Through his argument for a moral obligation to natural law, Cumberland made a critical intervention in the early debate over the role of natural jurisprudence at a moment when the natural law project was widely suspected of heterodoxy and incoherence.
Liberty Fund publishes the first modern edition of A Treatise of the Laws of Nature,based on John Maxwell’s English translation of 1727. The edition includes Maxwell’s extensive notes and appendixes. It also provides, for the first time in English, manuscript additions by Cumberland and material from Barbeyrac’s 1744 French edition and John Towers’s edition of 1750.
"VI. As to the Connexion of the Terms of this Proposition, in which its necessary Truth consists, it seems to me sufficiently plain; for it signifies the same as if we should say as follows; That the Willing, or Prosecution, of all good Things situated in our Power, which is most effectual to the Enjoyment of them by our selves and other Rationals, is the most that Men can effect, that they themselves, and others, may most happily enjoy them. Or, There is no Power in Men greater, by which they may procure to themselves and others a Collection of all good Things, than a Will to pursue every one his own Happiness, together with the Happiness of others.

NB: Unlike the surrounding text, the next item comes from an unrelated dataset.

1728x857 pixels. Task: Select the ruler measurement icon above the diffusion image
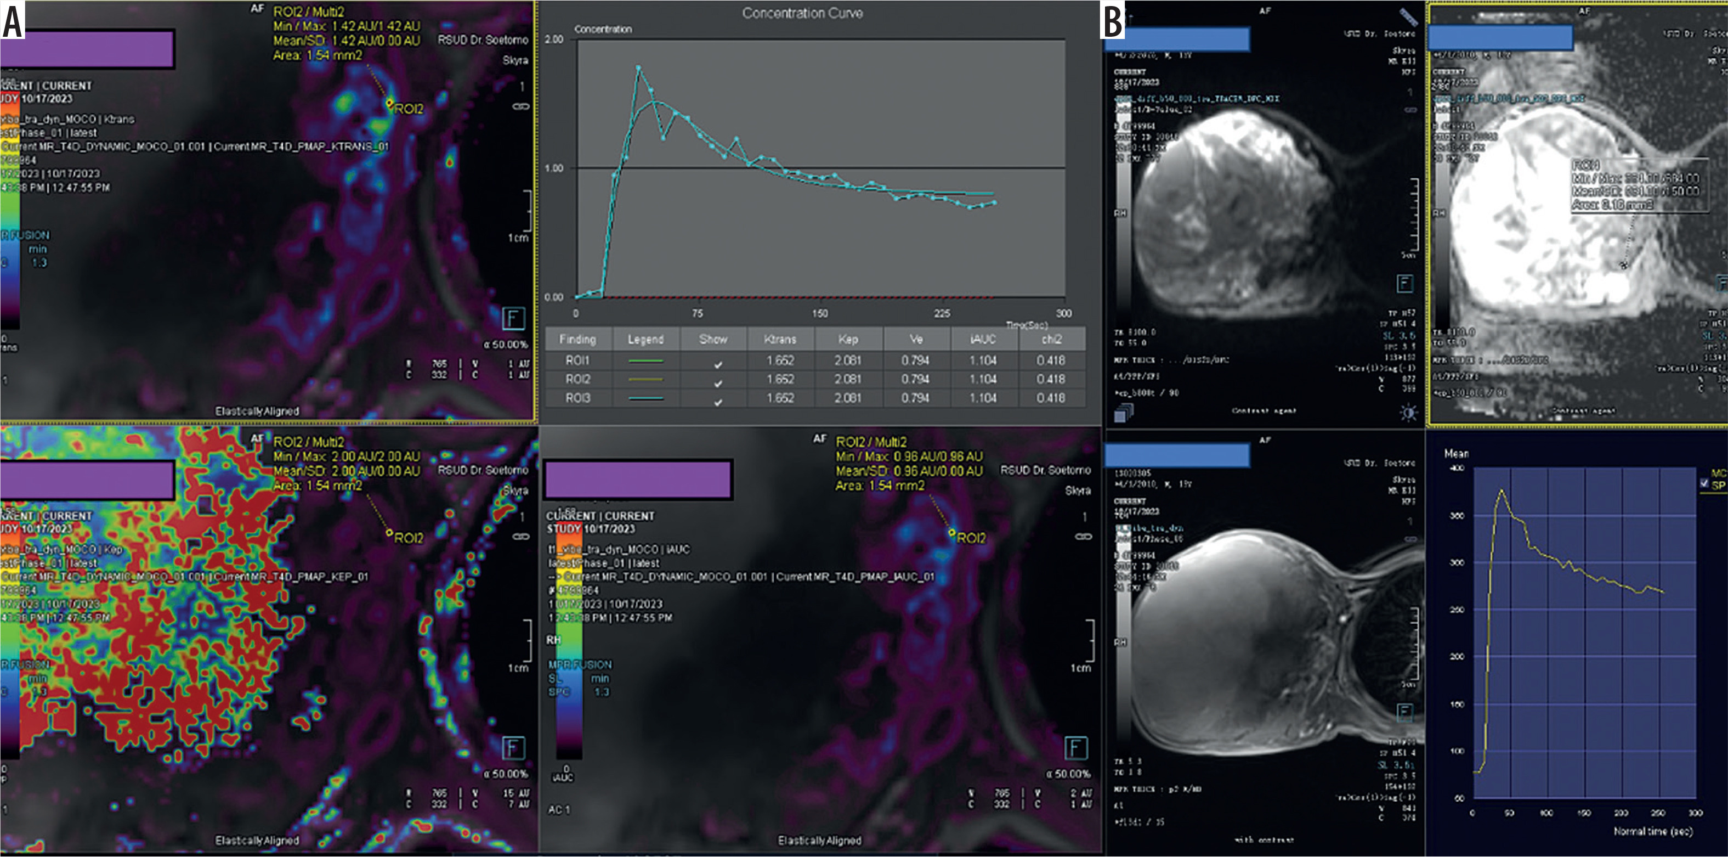1408,17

In which words, what is first obvious, is, “That there is no Power in Men greater to effect any thing, than a Will determin’d to exert its utmost Force.”

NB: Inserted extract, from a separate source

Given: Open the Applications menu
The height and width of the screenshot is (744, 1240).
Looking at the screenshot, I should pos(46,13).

Richard Cumberland (1631-1718) was an English philosopher, and bishop of Peterborough from 1691.
Cumberland was educated in St Paul's School, where Samuel Pepys was a friend, and from 1649 at Magdalene College, Cambridge, where he obtained a fellowship. He took the degree of BA in 1653; and, having proceeded MA in 1656, was next year incorporated to the same degree in the University of Oxford.
Cumberland was a member of the latitudinarian movement and closely allied with the Cambridge Platonists, a group of ecclesiastical philosophers centered around Cambridge University in the mid 17th century.

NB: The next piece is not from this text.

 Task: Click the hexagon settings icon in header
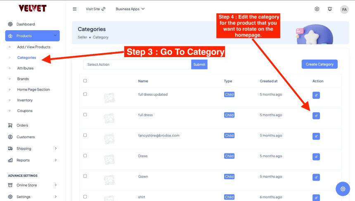click(x=317, y=9)
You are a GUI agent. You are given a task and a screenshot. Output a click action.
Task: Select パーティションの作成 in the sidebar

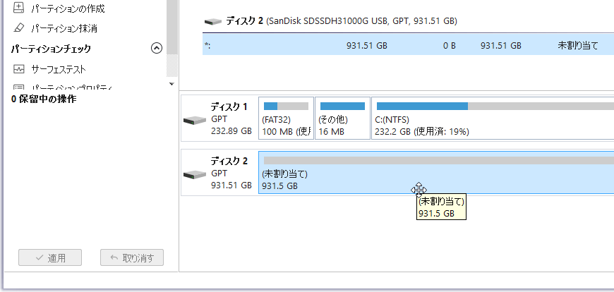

In 1672, he published his major work, De legibus naturae (On natural laws), propounding utilitarianism and opposing the egoistic ethics of Thomas Hobbes.
The philosophy of Cumberland is expounded in De legibus naturae. Its main design is to combat the principles which Hobbes had promulgated as to the constitution of man, the nature of morality, and the origin of society, and to prove that self-advantage is not the chief end of man, that force is not the source of personal obligation to moral conduct nor the foundation of social rights, and that the state of nature is not a state of war. The views of Hobbes seem to Cumberland utterly subversive of religion, morality and civil society. He endeavours, as a rule, to establish directly antagonistic propositions. He refrains, however, from denunciation, and is a fair opponent up to the measure of his insight. The basis of his ethical theory is benevolence.